▶
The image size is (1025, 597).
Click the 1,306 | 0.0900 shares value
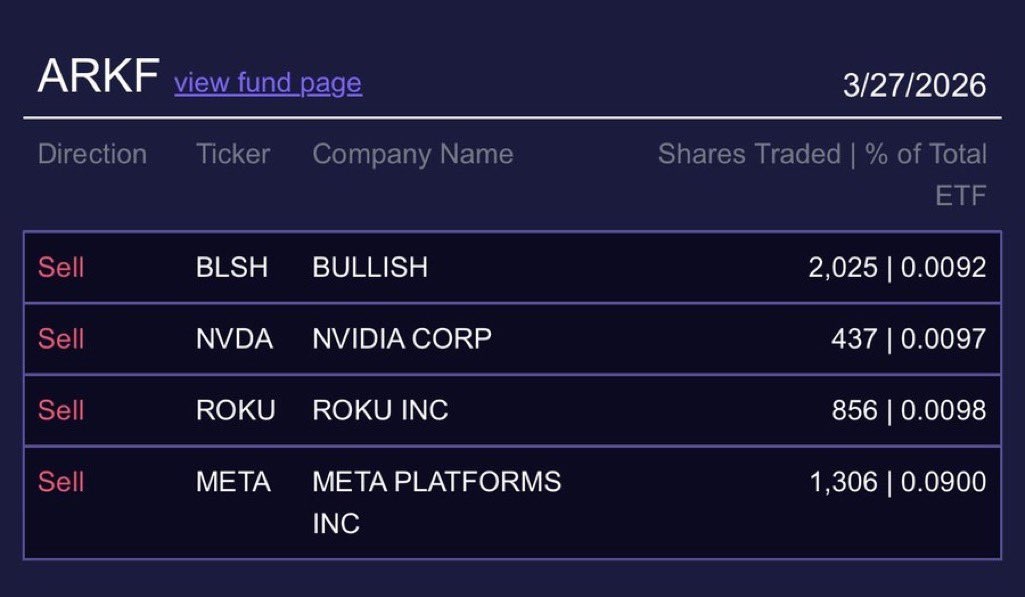tap(897, 482)
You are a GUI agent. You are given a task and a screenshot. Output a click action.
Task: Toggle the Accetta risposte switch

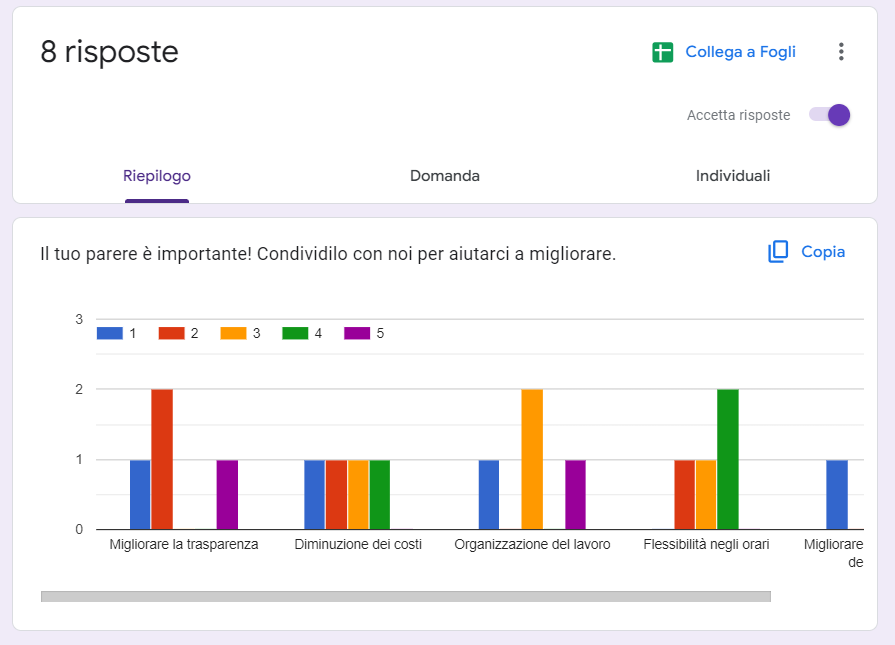coord(830,115)
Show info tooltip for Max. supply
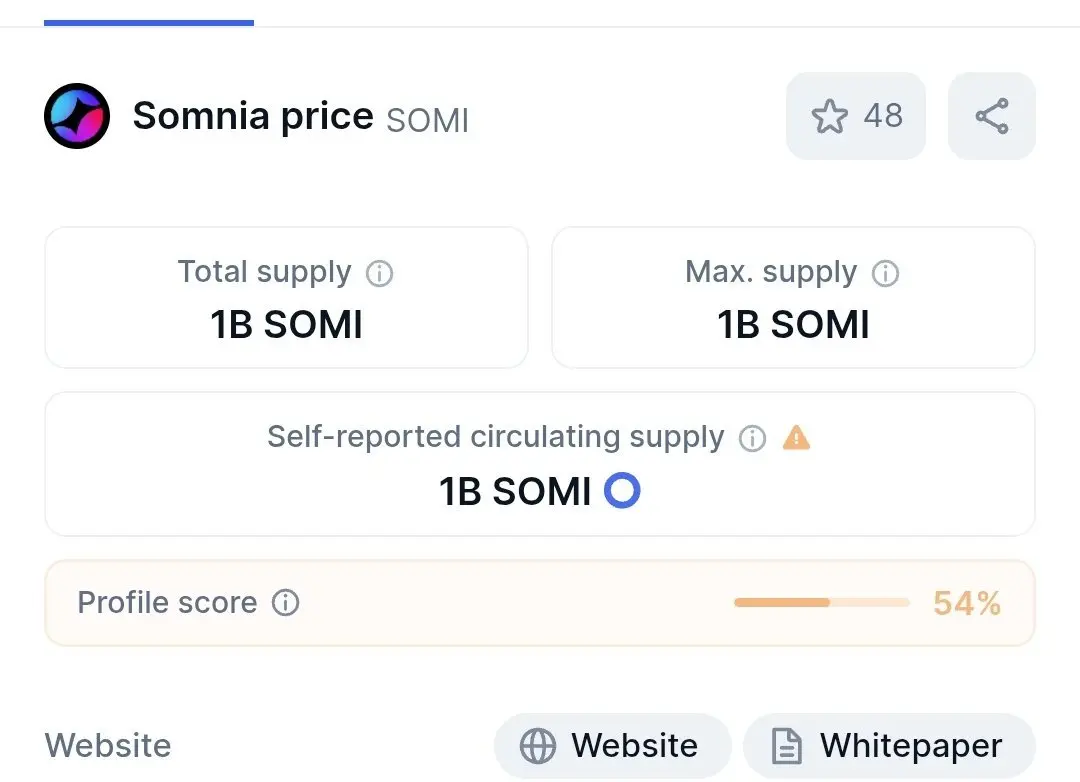Viewport: 1080px width, 782px height. pyautogui.click(x=885, y=273)
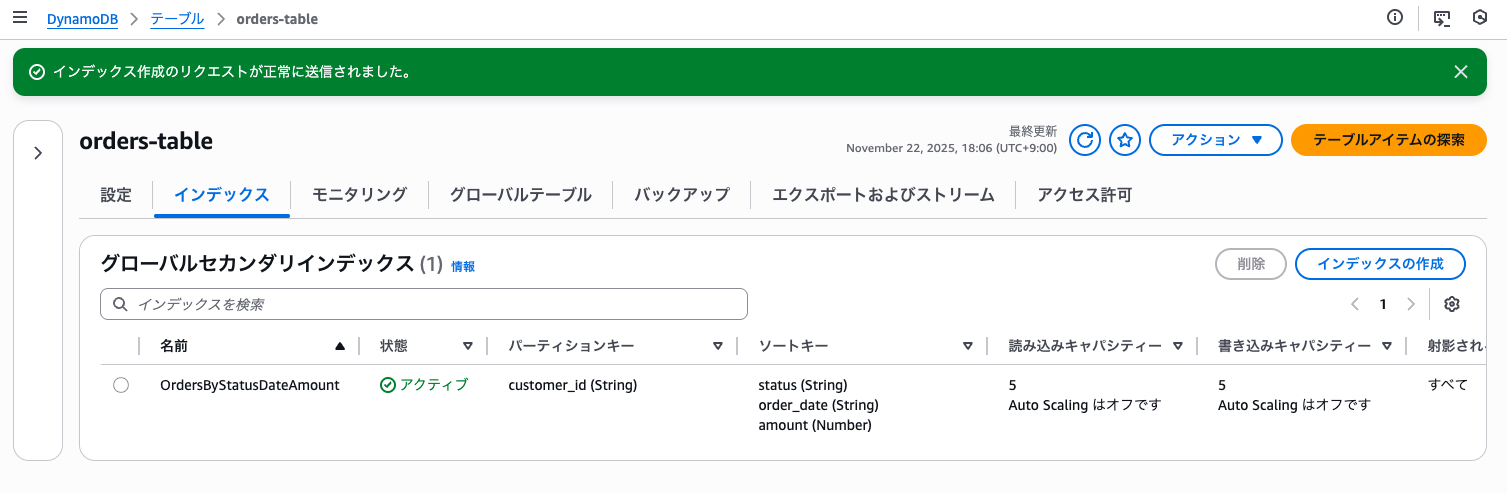Screen dimensions: 1507x494
Task: Select the OrdersByStatusDateAmount index radio button
Action: tap(121, 385)
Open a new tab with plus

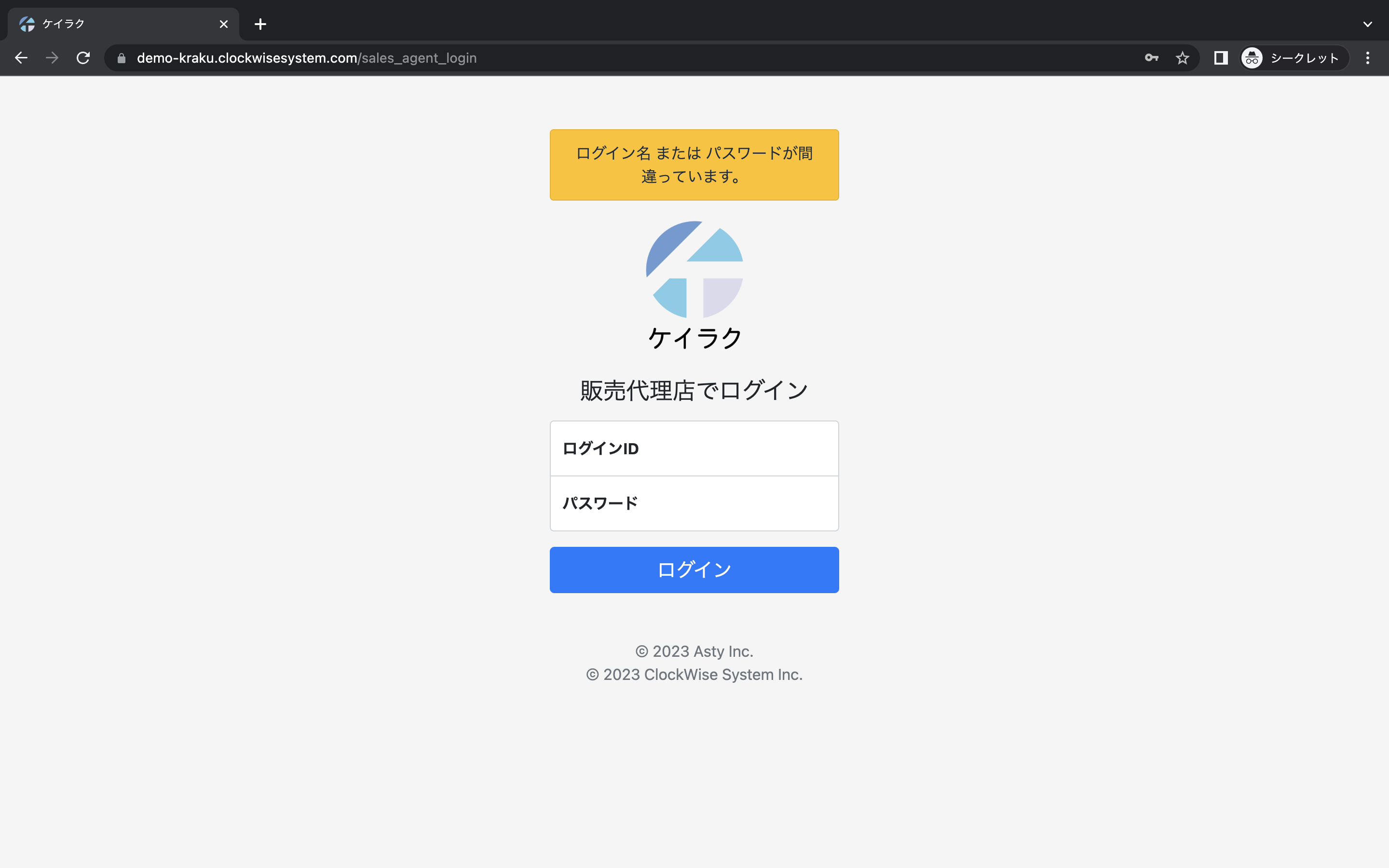tap(260, 24)
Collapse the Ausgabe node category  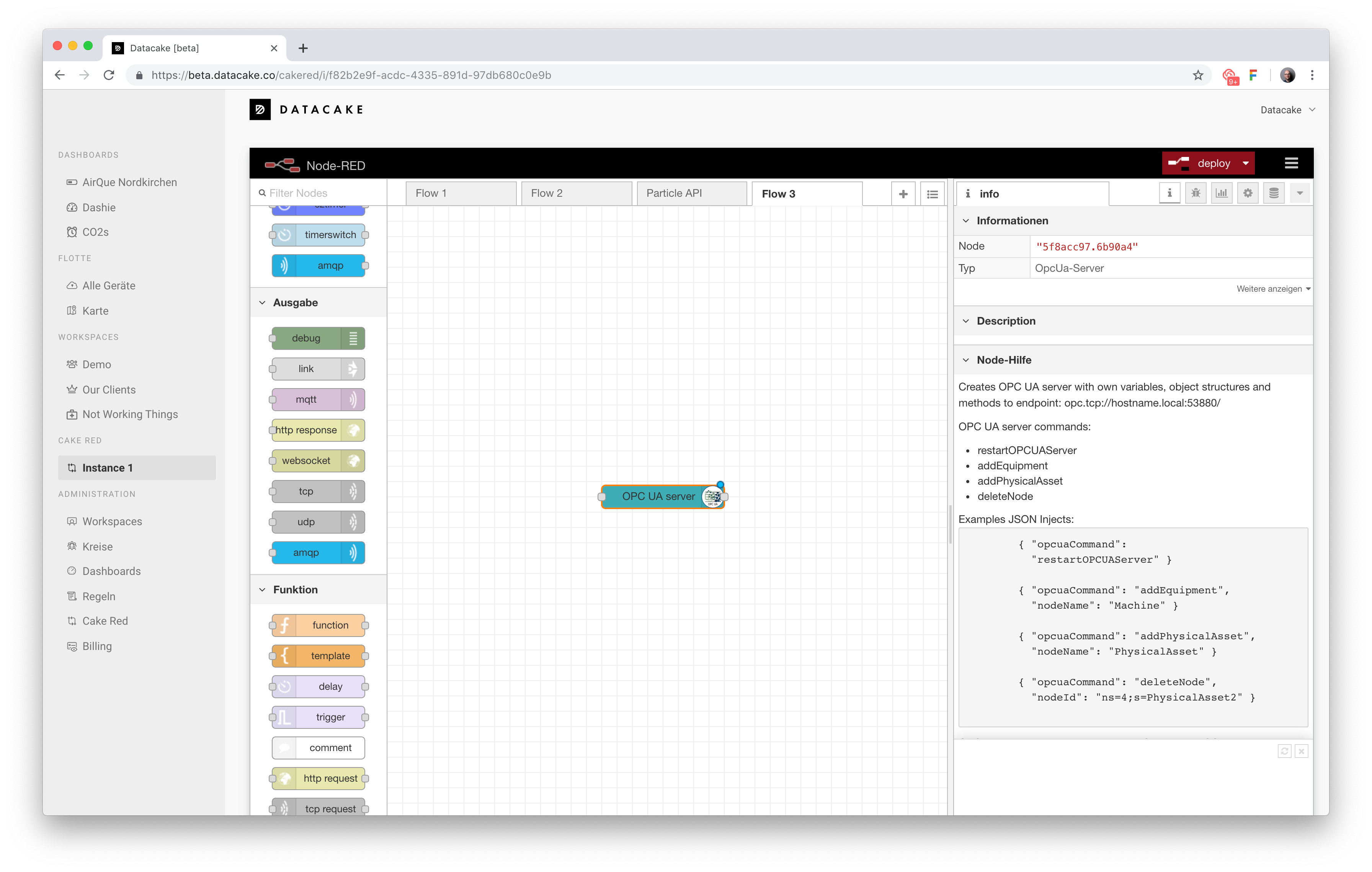(x=262, y=302)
◀
▸ The exercise: Revise the lines between the one holding "You are a GUI" and the one holding "coord(830,115)", inclusive, putting "tap action" in place of "click action" and changing nothing else. Give back only those lines, without the pictures.

▸ In response:
You are a GUI agent. You are given a task and a screenshot. Output a tap action.
Task: Toggle the Accetta risposte switch

coord(830,115)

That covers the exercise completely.